Michael took a deep breath, relief and fear twisting his innards into tiny knots. “It’s my grandfather, Lieutenant,” he told Brick Bauer. “I know it.”
To the radio, Brick said quickly, “We’re on our way.”
* * *
RENATA HAD ALREADY MADE a dozen futile calls by the time she heard a car pull into the gravel driveway behind her own. A quick glance outside told her the police had arrived, but she wasn’t sure if that was good or bad. She’d deliberately avoided calling the Tyler substation because she didn’t want to get the old man in trouble. Somebody else must have, or else their arrival here was just coincidental. Either way, she was at her wit’s end, and she was grateful that there was some authority she could turn to.
As Renata hurried outside, wet and shivering, she felt a flash of relief as she recognized the policeman getting out of the black-and-white cruiser. Brick Bauer wasn’t a close friend, but she was on good terms with him—or had been the last time they talked, a few years ago—and she knew she could count on him to be gentle with the old man.
“Hi, Brick!” she called out, pulling on a jacket to fight off the worst of the rain. “I heard you got married!”
Brick smiled back, both dimples deepening, looking a little bit embarrassed and terribly pleased. “It’s true, Renata. Married my boss. Finally found a woman who could keep me in line.”

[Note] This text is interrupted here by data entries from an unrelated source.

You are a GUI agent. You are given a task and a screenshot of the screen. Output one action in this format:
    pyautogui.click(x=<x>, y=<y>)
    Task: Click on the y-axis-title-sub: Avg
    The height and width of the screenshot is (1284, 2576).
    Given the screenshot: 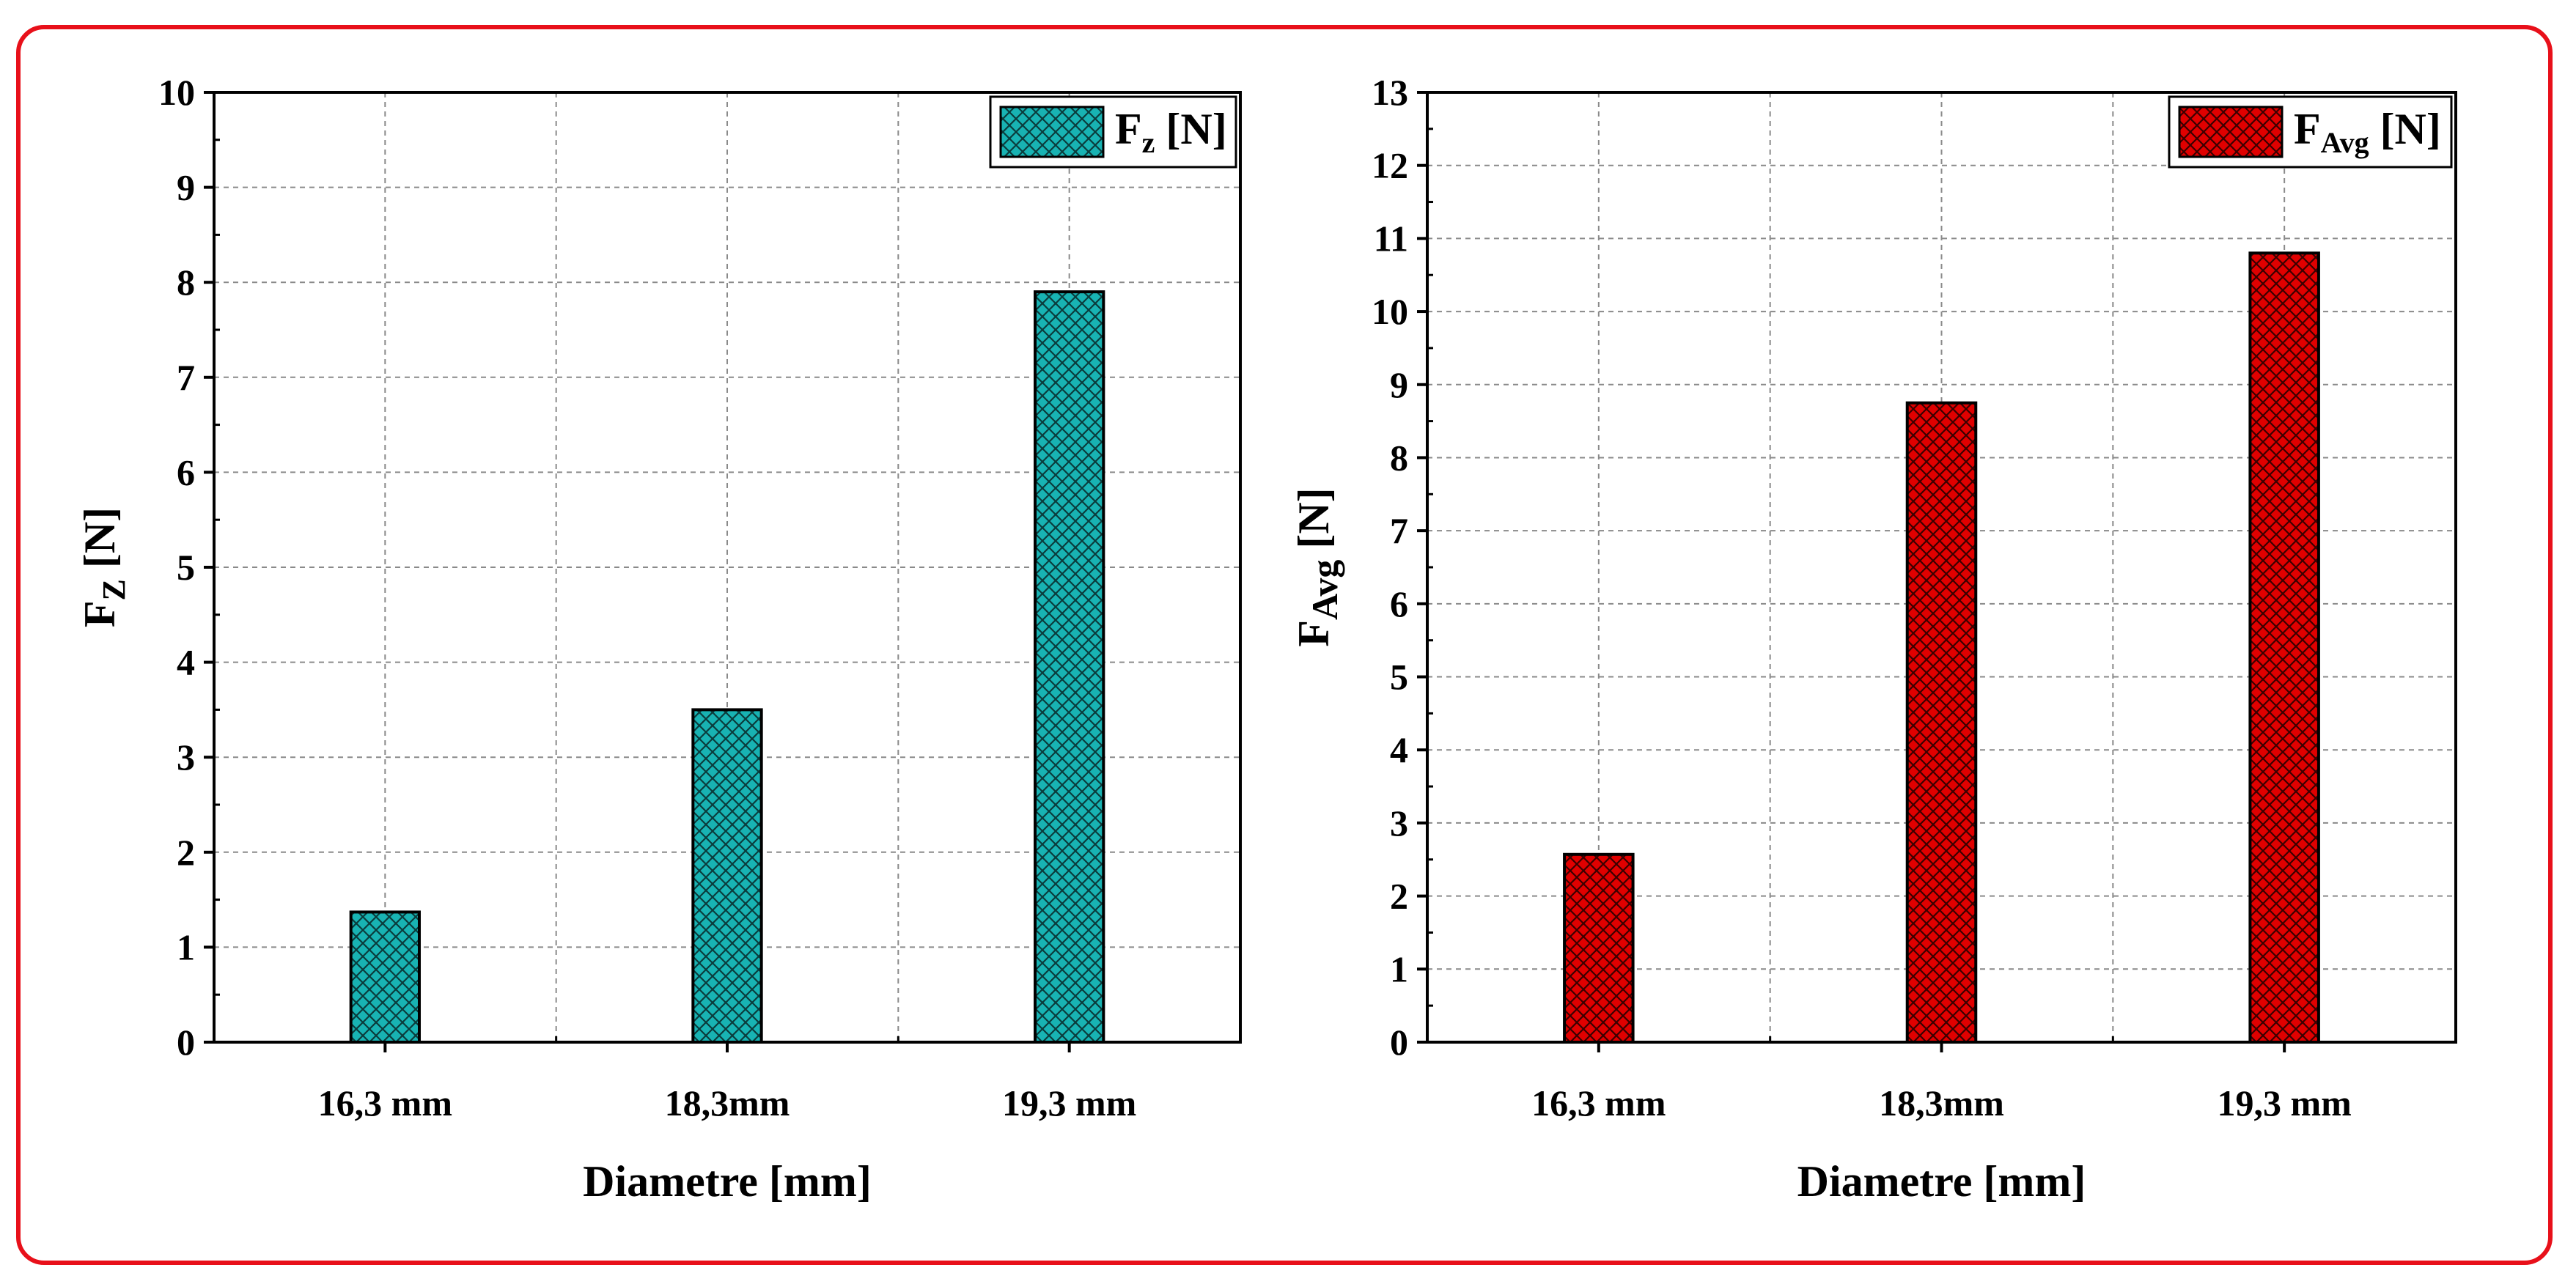 What is the action you would take?
    pyautogui.click(x=1324, y=590)
    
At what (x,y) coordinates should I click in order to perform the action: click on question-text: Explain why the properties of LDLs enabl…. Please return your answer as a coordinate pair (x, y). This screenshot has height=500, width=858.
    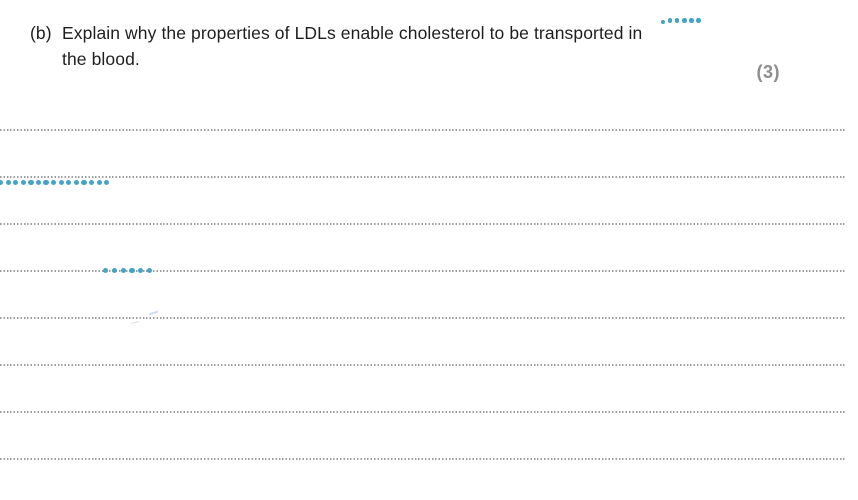
    Looking at the image, I should click on (382, 46).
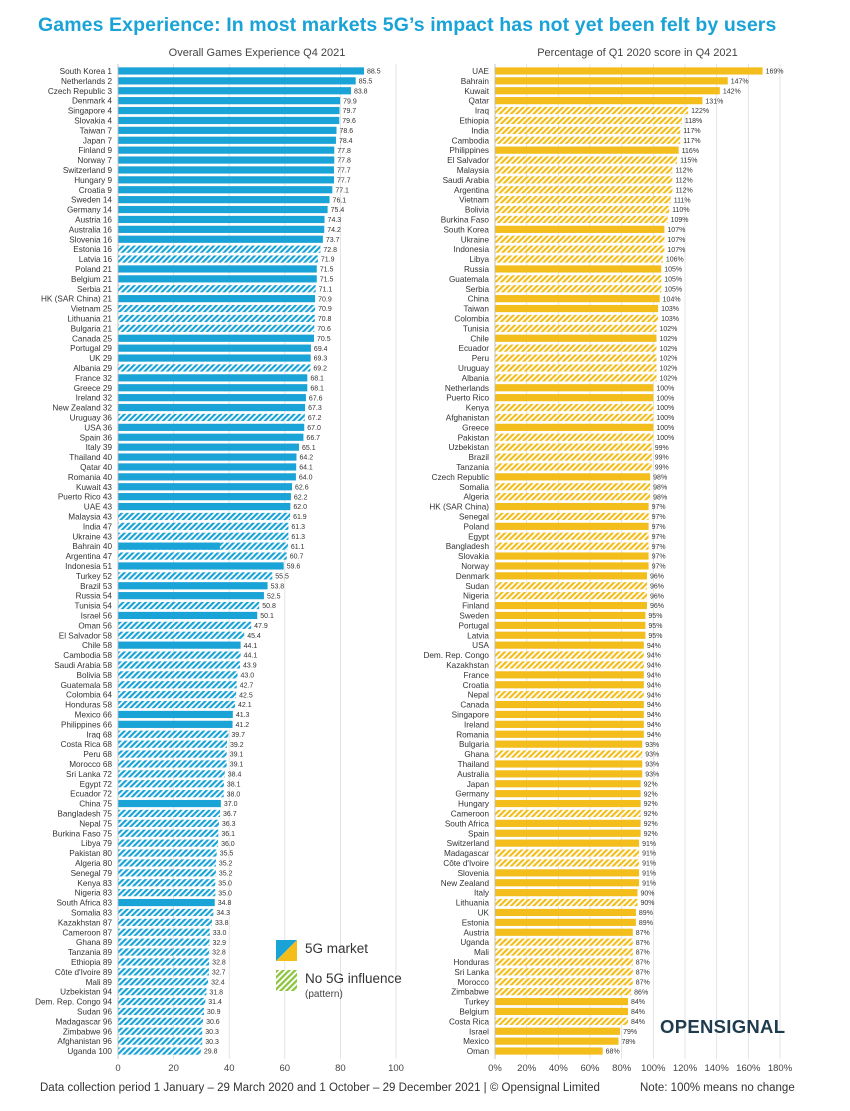  What do you see at coordinates (92, 874) in the screenshot?
I see `category-label: Senegal 79` at bounding box center [92, 874].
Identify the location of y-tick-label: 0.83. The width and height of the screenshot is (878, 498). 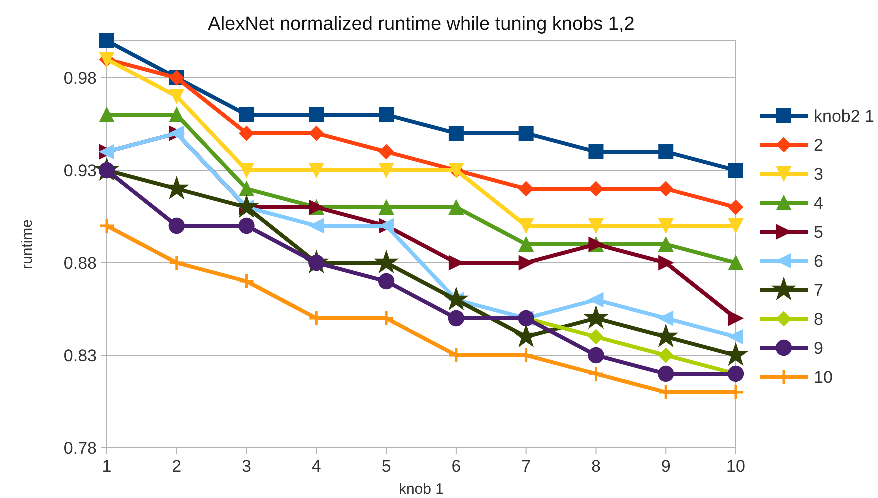
(80, 356).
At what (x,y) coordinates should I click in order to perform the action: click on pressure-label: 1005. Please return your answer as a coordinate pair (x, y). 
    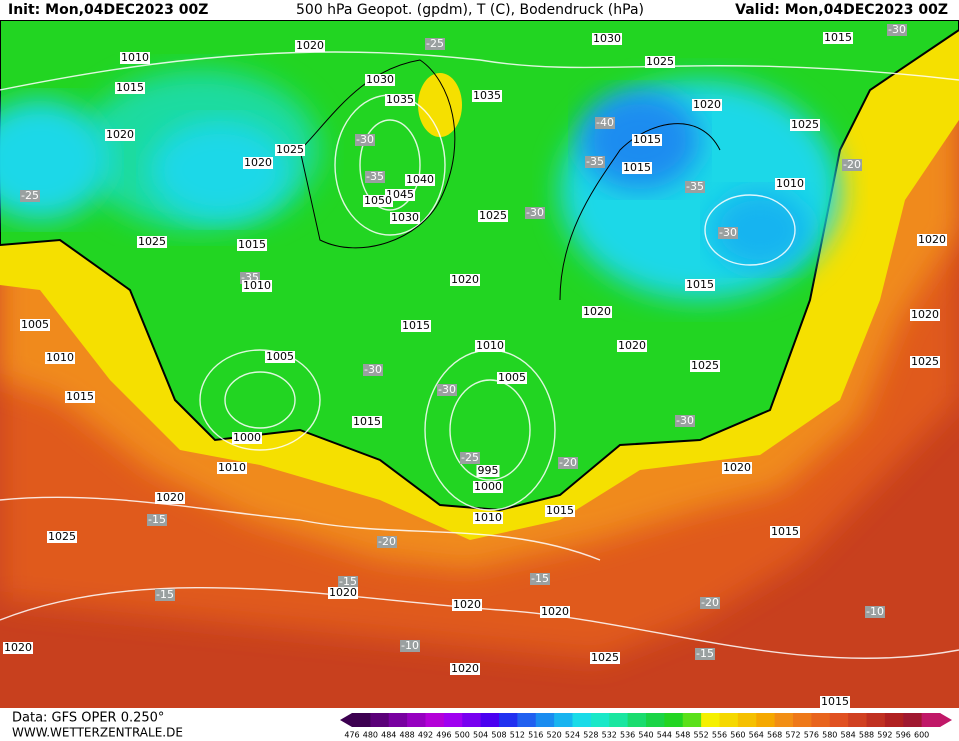
    Looking at the image, I should click on (280, 356).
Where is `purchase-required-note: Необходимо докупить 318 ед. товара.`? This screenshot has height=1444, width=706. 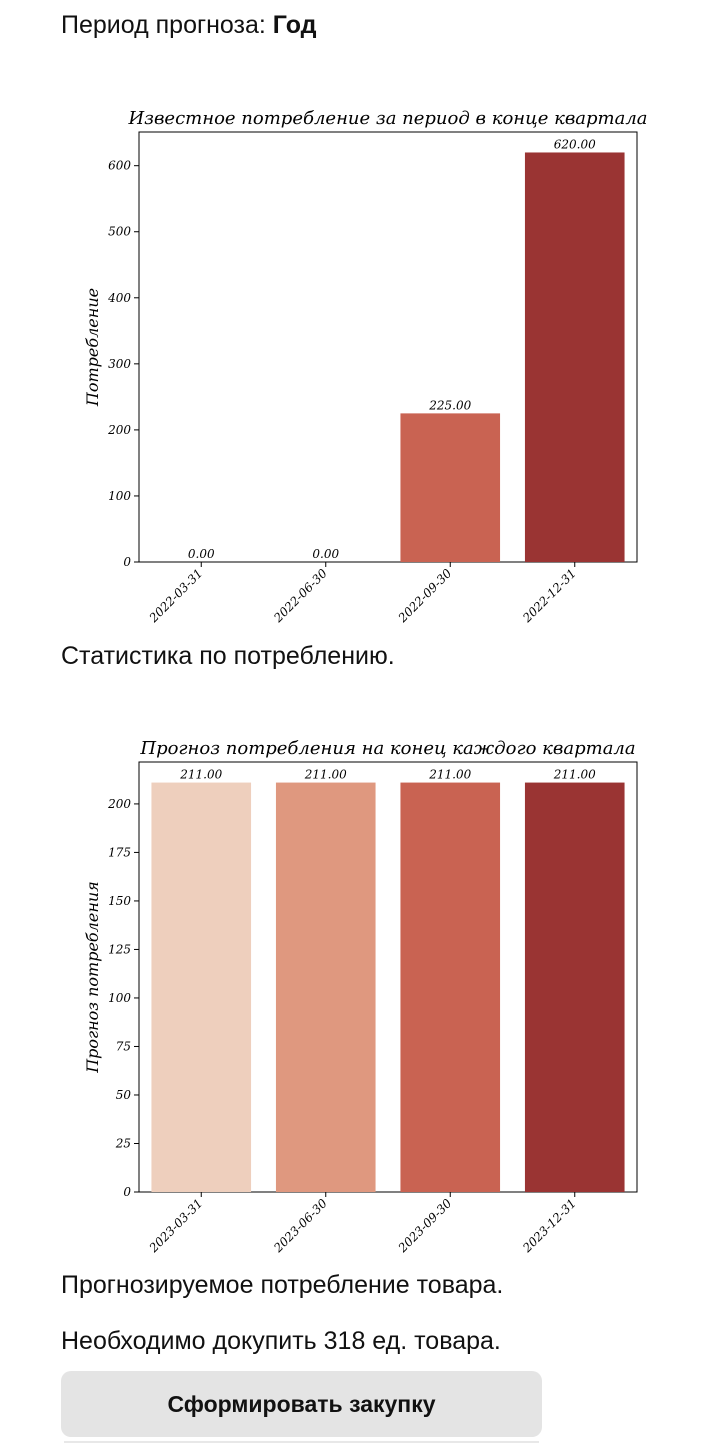 purchase-required-note: Необходимо докупить 318 ед. товара. is located at coordinates (281, 1341).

It was during this brief exchange that Renata realized somebody else was bolting out of the car, somebody in a rumpled suit and loosened tie who was sprinting toward her so fast it was frightening. She only got a glimpse of him—young, dark, good-looking—before his gaze fell on the old Indian. He slammed to a stop, clutching the side-view mirror of her truck for support. The sight of his painful swallow filled Renata with a great ache for him. Love for the old man was written all over his face.